Kuhentikan langkahku, dan menatapnya. Trolley belanjaan Reilley menyenggol pinggulku.

"Kamu tahu cara membuat salad, kan?" tanyaku curiga.

"Saya pernah melihat orang membuatnya," jawabnya, dengan wajah memerah.

"Di mana?" Aku semakin bertambah curiga.

"Di TV."

Meledaklah tawaku. Reilley pun tertawa bersamaku. Suara tawanya terdengar berat. Tampak kerut-kerut di sudut matanya, yang membuat wajahnya terlihat lebih ramah dan hangat.

"Man, you‟re hopeless," candaku.

"Kamu bisa tanya apa saja tentang otomotif atau elektronik kepada saya, tetapi kalau untuk urusan makanan dan fashion saya betul-betul buta," katanya, sambil masih tertawa.

Kami lalu mulai berjalan lagi menuju trolley belanjaanku. "Cukup gampang kok sebetulnya membuat caesar salad, kamu hanya..." Kucoba menggambarkan sedetail mungkin cara membuat caesar salad. Reilley mendengarkanku dengan seksama.

"Good. Kamu ingat semua langkah-langkahnya persis seperti yang saya sudah jelaskan kepada kamu," pujiku ketika Reilley bisa mengulangi instruksiku dengan sedetail-detailnya.

"Ingatan saya cukup kuat," balasnya, sambil mengetuk kepalanya dengan jari telunjuknya.

"Well, you better go.

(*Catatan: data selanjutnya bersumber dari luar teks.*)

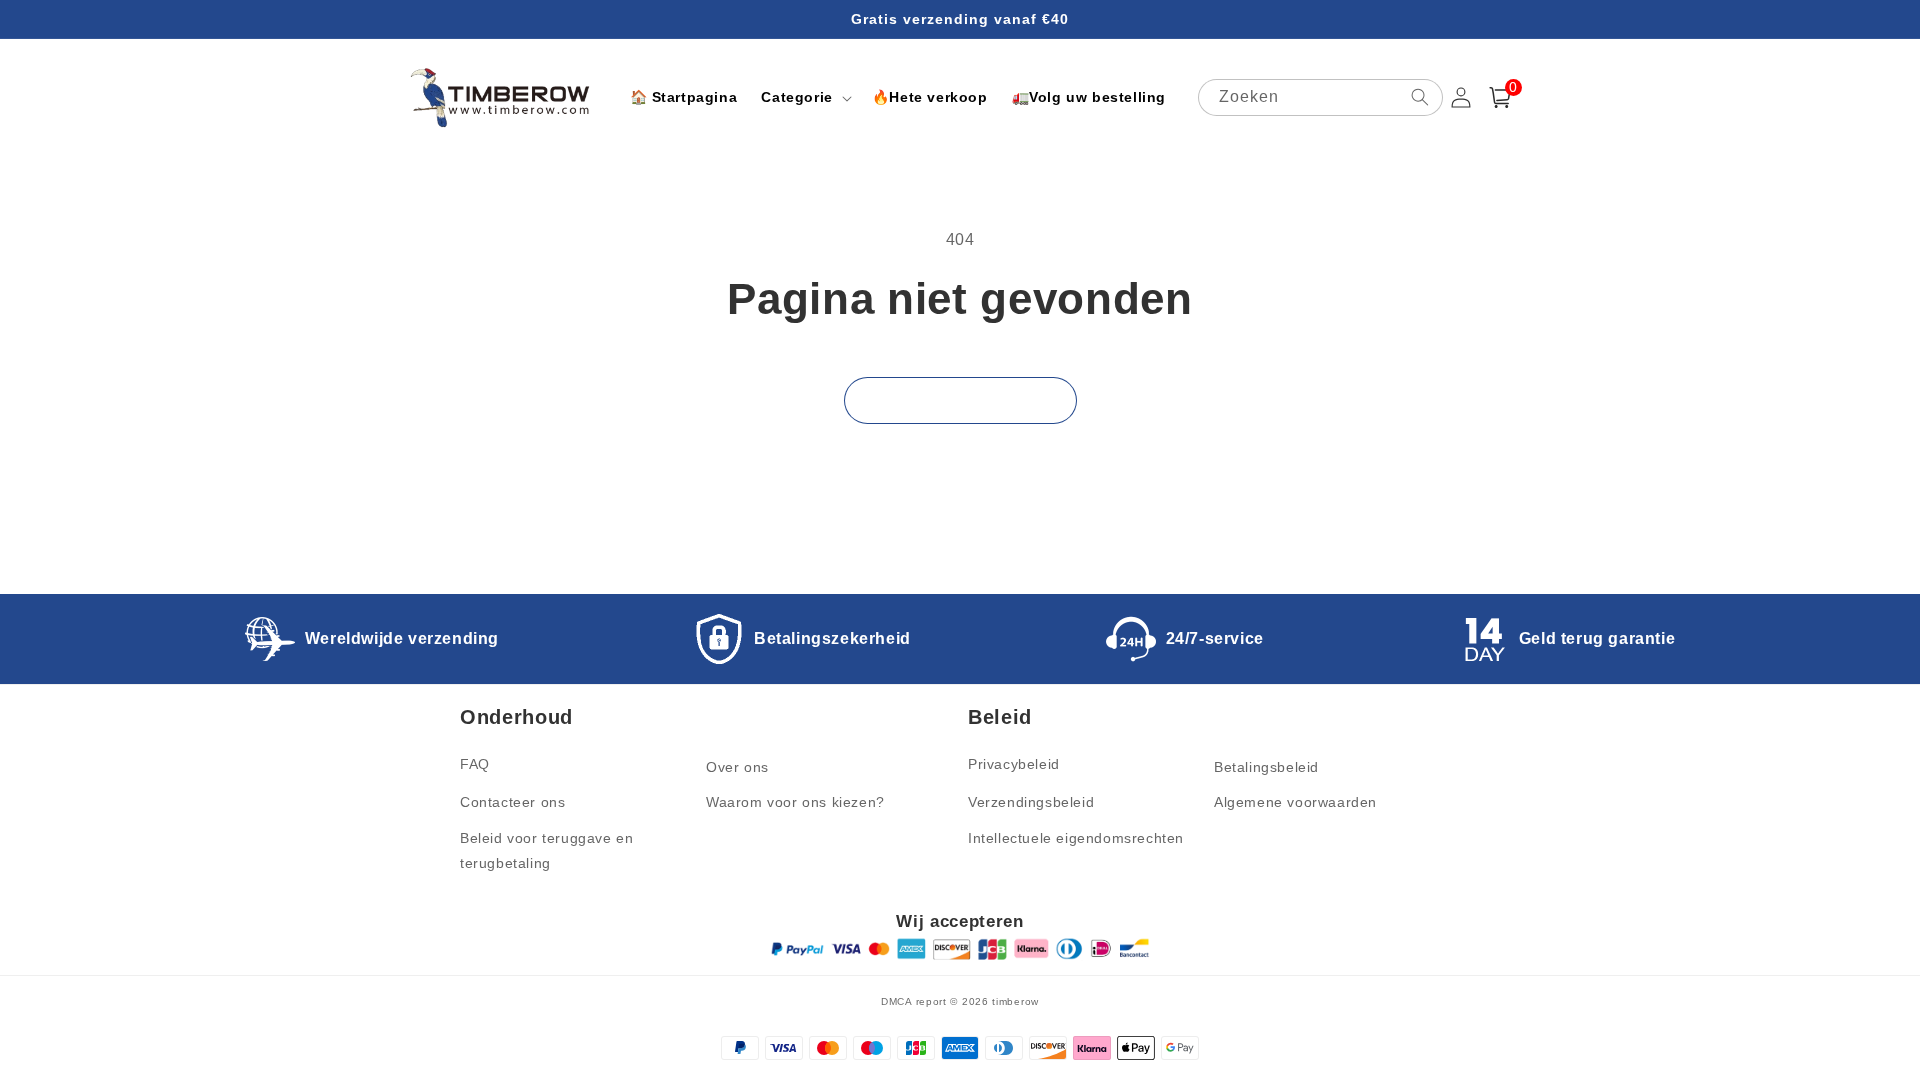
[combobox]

Kamu nggak mau ketinggalan pertandingannya, kan?" kataku, sambil mendorong trolley belanjaanku menuju kasir.

"Thanks for your help!" teriak Reilley.

Aku mengangguk dan melambaikan tangan, sambil tersenyum.

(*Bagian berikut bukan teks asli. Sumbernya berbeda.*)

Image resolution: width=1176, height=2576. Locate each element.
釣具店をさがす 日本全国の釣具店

Ketika sampai di rumah dan membongkar belanjaanku, aku baru tahu ternyata aku lupa membeli peterseli untuk makananku. Aku pun tertawa. Ternyata Reilley telah memenuhi pikiranku lebih daripada yang aku perkirakan. Karena malas kembali lagi ke supermarket, aku akhirnya memutuskan membuat makanan lain dan menunda mencoba resep dari Cooking Channel untuk lain waktu. Setelah makan

malamku siap, kunyalakan TV dan mencari channel CNN untuk menonton world news. Lagi-lagi China terkena gempa bumi, dan ada pesawat jatuh di Brazil. Seperti juga beberapa bulan yang lalu, keadaan perekonomian dunia masih terpuruk dan tampaknya tidak akan ada banyak perubahan untuk beberapa tahun ke depan.

Aku selalu membuka mata dan telingaku lebar-lebar saat menonton CNN. Aku berharap dna juga khawatir kalau-kalau Indonesia, negara tercintaku yang telah aku tinggalkan selama lebih dari sepuluh tahun, akan masuk liputan berita. Aku tahu apabila sesuatu yang buruk terjadi di Indonesia, seperti tsunami yang menimpa Aceh beberapa tahun yang lalu, orangtuaku pasti akan memberitahuku. Tetap saja aku waswas karena telah meninggalkan orangtuaku, yang akan melewati umur 60 tahun mereka sebentar lagi, berada beribu-ribu kilometer dariku tanpa dijaga oleh siapa pun juga. Aku berharap suatu saat aku akan bisa kembali lagi ke Indonesia. Dalam keadaan ekonomi seperti saat ini, akan lebih menguntungkan apabila aku tetap tinggal di Amerika untuk sementara waktu.